▶ _Task requirements_:
Using the data that follows, give the number of lines in which the word "vertical" occurs. Write only the number.

▶ _Stored records_:
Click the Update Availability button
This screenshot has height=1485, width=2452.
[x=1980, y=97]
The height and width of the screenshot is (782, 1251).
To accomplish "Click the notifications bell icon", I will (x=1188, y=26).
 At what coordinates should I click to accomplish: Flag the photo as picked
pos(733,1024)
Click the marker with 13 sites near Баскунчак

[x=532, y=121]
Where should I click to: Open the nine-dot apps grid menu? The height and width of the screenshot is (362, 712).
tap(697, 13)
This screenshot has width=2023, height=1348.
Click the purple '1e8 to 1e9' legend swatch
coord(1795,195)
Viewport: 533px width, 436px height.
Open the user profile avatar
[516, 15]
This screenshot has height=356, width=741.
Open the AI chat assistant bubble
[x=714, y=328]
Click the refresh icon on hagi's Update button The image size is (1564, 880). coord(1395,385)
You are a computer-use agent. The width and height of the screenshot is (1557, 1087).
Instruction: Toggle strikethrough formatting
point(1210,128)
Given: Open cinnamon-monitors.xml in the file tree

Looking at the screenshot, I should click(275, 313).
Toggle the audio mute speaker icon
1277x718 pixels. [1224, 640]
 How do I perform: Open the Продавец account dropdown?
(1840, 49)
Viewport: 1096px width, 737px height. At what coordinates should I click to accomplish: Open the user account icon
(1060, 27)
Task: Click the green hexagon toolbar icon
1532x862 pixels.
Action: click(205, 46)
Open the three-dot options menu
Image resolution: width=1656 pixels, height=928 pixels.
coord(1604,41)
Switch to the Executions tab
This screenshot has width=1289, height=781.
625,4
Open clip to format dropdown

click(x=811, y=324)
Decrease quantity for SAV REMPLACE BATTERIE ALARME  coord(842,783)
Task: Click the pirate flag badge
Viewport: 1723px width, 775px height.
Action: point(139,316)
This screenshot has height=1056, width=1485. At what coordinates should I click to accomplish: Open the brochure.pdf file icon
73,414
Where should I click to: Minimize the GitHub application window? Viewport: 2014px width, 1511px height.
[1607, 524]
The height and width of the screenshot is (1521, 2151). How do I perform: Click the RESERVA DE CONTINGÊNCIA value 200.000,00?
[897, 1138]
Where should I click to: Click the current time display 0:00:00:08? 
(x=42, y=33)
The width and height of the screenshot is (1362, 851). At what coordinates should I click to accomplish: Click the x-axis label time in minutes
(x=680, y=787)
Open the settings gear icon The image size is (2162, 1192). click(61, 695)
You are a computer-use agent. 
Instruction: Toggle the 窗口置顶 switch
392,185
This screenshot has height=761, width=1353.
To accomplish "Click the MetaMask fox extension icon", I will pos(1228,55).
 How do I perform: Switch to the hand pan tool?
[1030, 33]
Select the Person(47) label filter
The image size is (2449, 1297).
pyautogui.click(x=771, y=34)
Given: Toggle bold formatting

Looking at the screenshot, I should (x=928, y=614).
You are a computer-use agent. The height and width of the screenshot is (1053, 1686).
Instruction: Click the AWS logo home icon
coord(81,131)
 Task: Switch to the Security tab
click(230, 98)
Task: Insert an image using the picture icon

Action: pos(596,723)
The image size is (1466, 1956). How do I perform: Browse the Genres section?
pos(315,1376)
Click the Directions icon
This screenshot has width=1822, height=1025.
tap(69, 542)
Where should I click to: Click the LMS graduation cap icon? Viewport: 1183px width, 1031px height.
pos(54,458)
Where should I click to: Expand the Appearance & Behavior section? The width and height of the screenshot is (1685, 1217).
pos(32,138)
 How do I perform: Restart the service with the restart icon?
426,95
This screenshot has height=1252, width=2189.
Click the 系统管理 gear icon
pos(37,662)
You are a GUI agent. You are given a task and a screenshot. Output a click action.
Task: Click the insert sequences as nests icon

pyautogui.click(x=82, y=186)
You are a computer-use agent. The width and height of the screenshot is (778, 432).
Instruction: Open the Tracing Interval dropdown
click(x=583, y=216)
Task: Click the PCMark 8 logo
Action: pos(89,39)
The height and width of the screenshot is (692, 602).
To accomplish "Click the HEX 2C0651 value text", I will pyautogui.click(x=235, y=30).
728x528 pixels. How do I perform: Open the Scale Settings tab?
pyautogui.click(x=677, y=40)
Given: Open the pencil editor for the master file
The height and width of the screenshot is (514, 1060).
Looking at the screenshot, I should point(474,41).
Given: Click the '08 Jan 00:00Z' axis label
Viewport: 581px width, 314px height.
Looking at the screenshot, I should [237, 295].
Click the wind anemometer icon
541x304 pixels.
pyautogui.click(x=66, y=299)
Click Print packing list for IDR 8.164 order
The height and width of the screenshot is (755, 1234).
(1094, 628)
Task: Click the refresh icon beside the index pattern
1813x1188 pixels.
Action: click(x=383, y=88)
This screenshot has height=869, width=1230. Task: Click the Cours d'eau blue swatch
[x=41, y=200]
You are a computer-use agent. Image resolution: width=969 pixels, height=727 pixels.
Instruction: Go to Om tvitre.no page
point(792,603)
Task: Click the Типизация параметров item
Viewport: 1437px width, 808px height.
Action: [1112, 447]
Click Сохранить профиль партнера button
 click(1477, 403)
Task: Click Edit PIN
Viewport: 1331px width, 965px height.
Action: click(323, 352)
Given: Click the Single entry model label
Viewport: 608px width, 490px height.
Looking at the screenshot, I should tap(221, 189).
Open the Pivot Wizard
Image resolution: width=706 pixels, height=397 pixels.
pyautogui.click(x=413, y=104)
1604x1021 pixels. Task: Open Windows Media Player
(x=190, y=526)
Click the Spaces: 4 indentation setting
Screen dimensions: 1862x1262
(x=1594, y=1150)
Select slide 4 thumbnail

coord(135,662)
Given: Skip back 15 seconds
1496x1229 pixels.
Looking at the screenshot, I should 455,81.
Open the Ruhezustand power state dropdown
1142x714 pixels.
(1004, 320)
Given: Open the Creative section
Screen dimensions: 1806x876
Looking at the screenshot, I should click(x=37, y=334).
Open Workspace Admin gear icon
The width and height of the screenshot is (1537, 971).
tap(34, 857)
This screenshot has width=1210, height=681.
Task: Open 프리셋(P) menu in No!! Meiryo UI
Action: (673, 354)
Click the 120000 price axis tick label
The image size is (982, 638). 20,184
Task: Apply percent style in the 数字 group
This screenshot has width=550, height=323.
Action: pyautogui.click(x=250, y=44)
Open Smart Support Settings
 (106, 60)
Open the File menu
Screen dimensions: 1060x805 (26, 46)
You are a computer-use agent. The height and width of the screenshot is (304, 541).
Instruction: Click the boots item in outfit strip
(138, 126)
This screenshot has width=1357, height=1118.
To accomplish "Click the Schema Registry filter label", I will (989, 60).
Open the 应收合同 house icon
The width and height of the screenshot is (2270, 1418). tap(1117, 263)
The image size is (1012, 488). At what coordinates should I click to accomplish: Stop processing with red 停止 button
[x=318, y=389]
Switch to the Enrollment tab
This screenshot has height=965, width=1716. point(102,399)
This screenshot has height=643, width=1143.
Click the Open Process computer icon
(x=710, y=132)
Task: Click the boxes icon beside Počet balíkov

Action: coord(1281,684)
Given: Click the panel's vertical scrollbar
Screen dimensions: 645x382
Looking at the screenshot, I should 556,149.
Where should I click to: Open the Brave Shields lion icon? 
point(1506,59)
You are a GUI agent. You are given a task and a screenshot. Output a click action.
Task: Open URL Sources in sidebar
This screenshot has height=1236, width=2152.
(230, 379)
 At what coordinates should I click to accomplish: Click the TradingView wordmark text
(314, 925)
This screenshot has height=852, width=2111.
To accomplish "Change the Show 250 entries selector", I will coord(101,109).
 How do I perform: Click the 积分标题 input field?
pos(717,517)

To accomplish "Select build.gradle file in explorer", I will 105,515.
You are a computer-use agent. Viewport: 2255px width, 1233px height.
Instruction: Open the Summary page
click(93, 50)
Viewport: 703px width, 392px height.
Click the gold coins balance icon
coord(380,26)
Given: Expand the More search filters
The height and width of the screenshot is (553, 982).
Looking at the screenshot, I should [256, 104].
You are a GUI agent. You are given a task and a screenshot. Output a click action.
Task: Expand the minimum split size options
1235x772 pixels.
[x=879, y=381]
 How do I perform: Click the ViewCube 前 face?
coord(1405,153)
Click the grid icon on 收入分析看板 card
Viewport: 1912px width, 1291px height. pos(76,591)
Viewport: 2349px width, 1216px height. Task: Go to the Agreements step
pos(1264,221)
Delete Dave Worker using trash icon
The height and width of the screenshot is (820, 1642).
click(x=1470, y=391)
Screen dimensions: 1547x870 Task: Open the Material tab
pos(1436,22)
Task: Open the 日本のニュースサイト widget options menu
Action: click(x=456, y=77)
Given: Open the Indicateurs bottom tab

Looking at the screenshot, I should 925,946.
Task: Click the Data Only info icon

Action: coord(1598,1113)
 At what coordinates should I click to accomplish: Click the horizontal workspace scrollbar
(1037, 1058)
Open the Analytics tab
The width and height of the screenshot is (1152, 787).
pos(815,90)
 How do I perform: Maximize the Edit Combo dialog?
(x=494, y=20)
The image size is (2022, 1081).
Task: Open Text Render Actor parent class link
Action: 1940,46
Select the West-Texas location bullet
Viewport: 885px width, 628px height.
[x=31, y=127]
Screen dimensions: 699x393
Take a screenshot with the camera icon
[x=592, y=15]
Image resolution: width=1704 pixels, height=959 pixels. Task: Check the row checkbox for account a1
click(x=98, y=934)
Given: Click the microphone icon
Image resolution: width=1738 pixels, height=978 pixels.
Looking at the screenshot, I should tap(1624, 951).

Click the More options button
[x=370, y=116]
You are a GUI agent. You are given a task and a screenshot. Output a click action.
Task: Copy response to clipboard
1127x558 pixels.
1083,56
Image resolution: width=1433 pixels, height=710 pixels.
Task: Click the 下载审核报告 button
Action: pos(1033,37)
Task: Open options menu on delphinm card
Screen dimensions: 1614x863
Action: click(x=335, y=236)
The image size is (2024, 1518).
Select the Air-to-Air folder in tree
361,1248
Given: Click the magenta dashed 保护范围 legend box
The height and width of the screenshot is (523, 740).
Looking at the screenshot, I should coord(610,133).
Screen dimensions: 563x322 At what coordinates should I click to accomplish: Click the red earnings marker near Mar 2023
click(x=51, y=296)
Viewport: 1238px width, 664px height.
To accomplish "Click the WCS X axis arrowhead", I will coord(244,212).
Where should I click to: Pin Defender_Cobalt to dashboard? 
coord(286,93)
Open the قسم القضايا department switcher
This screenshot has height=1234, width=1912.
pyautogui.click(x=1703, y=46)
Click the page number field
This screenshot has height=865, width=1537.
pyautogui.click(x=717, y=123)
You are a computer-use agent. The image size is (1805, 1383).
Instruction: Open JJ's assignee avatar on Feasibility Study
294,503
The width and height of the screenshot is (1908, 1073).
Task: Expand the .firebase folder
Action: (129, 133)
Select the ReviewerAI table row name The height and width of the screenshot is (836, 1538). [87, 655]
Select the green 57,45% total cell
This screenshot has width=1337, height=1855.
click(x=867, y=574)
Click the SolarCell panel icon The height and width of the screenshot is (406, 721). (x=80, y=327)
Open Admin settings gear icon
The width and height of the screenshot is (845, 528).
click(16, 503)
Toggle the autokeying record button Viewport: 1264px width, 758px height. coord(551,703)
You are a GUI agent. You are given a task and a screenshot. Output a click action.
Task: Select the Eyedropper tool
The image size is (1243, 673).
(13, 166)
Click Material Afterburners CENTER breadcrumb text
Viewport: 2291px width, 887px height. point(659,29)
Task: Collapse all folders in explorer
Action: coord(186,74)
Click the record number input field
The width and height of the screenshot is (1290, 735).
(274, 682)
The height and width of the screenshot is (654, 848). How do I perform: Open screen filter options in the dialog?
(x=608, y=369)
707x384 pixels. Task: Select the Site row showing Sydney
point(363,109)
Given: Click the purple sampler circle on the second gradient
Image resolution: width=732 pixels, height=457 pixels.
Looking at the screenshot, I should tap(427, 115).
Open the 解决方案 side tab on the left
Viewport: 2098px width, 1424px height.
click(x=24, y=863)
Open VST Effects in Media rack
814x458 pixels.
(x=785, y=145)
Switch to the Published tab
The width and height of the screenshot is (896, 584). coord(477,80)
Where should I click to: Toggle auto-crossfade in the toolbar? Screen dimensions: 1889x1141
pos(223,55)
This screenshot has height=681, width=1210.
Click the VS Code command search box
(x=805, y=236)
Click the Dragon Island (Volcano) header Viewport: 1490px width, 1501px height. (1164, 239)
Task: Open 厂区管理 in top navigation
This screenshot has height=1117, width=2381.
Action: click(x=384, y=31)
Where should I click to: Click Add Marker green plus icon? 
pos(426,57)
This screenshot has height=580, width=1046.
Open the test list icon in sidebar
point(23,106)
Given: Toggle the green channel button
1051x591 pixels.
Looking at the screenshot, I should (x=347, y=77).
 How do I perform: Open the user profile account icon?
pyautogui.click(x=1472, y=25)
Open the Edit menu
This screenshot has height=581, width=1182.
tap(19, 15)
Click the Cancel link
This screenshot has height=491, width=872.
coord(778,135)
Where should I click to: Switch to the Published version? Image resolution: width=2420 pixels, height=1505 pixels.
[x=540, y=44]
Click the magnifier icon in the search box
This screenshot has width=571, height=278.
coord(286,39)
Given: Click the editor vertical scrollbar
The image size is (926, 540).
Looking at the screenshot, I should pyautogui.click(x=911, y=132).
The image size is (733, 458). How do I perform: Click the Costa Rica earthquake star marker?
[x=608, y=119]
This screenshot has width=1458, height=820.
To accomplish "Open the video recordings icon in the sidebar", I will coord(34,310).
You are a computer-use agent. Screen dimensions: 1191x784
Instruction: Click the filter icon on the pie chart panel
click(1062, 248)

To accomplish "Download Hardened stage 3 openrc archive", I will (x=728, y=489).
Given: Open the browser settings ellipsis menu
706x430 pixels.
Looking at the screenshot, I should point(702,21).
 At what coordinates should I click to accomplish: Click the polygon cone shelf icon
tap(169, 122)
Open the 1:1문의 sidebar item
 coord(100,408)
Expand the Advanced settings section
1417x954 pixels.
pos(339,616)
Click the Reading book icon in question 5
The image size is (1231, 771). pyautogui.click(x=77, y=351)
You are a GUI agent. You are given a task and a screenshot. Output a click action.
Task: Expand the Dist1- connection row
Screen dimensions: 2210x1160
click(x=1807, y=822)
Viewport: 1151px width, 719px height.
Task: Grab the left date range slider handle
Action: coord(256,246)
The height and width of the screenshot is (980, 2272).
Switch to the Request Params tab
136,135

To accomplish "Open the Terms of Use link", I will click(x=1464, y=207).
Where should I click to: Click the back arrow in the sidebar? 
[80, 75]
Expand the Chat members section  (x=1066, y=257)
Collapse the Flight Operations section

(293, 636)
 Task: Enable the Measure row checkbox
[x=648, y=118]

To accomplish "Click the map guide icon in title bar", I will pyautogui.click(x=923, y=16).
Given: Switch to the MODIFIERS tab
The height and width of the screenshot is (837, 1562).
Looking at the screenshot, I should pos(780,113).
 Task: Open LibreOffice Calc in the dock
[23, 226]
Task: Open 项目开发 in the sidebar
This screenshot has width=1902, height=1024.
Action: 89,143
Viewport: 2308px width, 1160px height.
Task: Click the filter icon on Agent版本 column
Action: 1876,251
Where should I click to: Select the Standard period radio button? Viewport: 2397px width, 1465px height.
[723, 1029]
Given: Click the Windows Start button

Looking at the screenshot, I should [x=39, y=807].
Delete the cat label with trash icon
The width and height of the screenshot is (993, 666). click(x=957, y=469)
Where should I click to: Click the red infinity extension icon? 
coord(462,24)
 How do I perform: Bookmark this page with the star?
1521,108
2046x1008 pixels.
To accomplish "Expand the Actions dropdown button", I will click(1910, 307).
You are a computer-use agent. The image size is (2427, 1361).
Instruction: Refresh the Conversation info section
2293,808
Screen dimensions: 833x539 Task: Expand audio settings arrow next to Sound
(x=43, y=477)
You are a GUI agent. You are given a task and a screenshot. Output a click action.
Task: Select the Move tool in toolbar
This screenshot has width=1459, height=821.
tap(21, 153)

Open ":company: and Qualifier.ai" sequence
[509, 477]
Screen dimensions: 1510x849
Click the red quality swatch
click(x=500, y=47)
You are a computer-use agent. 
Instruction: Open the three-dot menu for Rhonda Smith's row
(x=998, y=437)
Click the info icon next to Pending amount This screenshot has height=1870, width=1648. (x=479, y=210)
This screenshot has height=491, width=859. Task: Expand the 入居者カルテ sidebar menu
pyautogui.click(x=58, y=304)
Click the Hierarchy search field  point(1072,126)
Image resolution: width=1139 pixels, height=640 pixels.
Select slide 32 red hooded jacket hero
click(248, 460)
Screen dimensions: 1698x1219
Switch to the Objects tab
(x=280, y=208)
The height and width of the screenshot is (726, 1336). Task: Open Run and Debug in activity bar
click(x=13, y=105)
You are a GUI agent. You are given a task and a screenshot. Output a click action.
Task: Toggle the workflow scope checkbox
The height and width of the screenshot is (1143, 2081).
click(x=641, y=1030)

▶ _Solution_:
2